* [Task item]: Work out how many lines below contain "label". Provide only the figure.

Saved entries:
□ □ □

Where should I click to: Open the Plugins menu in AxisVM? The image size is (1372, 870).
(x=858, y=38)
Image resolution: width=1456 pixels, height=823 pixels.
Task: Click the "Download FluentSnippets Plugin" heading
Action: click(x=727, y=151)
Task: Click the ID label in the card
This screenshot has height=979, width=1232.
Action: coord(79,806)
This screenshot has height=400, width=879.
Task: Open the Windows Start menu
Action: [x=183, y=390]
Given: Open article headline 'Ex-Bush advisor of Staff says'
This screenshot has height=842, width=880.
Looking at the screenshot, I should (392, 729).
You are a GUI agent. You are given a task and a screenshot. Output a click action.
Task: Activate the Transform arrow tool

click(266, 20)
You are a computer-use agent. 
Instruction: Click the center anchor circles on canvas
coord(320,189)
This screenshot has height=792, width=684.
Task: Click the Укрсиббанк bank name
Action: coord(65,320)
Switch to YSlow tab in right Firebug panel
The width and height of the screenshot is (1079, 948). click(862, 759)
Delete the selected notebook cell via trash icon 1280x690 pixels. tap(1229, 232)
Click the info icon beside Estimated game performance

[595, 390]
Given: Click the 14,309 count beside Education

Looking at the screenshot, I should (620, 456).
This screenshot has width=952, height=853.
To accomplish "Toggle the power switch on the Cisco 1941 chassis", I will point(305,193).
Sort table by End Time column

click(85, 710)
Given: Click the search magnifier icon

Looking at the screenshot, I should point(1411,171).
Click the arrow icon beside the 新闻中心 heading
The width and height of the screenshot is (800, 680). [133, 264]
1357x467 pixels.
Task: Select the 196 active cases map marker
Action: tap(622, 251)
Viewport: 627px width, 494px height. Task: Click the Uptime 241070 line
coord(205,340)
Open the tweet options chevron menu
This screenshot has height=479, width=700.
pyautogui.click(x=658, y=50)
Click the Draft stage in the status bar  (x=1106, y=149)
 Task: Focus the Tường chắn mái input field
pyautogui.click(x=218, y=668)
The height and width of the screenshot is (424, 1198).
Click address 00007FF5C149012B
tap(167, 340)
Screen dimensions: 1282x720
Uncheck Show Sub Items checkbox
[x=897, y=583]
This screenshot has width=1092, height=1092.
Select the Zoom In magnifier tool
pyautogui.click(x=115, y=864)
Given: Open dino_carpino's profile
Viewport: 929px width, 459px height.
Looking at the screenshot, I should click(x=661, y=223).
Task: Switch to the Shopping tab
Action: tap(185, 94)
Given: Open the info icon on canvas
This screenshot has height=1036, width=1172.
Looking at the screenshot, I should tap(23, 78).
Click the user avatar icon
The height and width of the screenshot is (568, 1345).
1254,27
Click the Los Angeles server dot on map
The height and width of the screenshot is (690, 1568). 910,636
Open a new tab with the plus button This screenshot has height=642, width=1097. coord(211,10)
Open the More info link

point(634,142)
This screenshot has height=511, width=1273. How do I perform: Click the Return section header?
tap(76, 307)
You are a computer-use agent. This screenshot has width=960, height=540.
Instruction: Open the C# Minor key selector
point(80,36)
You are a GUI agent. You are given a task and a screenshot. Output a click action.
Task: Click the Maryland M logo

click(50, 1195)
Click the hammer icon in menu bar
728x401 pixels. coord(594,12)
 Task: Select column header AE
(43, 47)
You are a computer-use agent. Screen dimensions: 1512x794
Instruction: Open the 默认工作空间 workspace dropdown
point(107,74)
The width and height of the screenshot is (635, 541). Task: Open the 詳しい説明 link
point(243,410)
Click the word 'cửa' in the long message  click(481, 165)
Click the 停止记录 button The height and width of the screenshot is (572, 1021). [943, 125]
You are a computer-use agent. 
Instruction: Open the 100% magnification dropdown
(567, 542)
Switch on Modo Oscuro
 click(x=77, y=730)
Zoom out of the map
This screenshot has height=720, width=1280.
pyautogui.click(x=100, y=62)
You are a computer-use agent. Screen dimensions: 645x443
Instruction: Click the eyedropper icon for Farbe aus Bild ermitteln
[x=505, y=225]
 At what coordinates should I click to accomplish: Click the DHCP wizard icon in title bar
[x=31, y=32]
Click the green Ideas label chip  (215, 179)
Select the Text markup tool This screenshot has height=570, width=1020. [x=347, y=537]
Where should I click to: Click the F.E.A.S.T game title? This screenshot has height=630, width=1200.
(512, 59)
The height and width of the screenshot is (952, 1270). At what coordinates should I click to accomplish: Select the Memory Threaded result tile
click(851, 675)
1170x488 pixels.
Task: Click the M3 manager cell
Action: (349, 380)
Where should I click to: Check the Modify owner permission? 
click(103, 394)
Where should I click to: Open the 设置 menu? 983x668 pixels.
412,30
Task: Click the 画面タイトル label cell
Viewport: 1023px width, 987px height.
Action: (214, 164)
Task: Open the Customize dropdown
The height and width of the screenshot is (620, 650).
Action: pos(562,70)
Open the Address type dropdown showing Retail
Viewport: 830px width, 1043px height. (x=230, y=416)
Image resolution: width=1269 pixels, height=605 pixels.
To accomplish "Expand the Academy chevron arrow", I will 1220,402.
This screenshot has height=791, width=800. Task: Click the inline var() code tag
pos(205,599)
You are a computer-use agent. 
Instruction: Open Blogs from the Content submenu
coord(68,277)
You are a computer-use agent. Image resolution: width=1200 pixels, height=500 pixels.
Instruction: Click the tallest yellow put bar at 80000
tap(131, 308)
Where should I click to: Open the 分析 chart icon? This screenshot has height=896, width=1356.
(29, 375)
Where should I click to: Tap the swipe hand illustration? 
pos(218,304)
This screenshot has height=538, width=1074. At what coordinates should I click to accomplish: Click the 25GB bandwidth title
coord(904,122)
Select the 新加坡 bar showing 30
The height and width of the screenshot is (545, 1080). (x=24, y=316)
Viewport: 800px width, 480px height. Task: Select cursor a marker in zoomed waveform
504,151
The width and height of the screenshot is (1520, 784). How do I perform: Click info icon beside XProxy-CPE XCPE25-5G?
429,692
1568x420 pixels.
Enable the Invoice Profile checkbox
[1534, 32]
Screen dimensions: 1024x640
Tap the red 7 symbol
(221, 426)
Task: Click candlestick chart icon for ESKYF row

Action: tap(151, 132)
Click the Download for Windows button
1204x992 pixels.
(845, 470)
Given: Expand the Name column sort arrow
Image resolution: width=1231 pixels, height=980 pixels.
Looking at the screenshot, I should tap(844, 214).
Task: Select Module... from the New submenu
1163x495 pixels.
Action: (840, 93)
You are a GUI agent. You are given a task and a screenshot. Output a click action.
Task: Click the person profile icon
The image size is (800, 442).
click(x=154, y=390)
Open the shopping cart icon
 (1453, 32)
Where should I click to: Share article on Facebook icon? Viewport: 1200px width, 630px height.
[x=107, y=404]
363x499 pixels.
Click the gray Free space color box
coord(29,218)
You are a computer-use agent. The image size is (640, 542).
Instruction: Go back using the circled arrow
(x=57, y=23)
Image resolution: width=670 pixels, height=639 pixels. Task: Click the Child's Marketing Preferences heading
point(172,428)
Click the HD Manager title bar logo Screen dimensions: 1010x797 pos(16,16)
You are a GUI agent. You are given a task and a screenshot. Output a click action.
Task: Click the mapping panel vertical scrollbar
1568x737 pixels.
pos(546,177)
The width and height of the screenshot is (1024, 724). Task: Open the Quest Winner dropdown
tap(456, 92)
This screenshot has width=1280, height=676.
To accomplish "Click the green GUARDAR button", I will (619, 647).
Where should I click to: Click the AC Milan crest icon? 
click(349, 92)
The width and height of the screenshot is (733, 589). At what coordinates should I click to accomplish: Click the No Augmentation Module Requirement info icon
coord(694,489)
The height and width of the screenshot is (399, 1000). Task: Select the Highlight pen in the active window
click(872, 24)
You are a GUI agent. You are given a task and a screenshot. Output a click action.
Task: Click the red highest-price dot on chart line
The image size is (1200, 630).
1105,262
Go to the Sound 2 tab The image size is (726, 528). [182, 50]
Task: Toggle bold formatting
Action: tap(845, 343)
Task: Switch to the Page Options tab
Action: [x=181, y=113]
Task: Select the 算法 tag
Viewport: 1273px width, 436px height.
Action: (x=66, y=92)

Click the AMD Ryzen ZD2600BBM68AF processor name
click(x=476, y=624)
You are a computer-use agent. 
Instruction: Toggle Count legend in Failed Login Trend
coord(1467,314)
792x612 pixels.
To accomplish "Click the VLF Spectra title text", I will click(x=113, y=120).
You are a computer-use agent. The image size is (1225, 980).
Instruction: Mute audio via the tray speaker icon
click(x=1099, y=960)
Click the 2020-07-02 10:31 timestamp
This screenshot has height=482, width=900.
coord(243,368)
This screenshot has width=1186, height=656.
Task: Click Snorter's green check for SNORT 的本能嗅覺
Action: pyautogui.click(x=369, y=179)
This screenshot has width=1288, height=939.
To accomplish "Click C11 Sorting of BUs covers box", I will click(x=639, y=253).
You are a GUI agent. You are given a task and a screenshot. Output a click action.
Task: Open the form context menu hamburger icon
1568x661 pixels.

□ □ □

* [Reply]: 3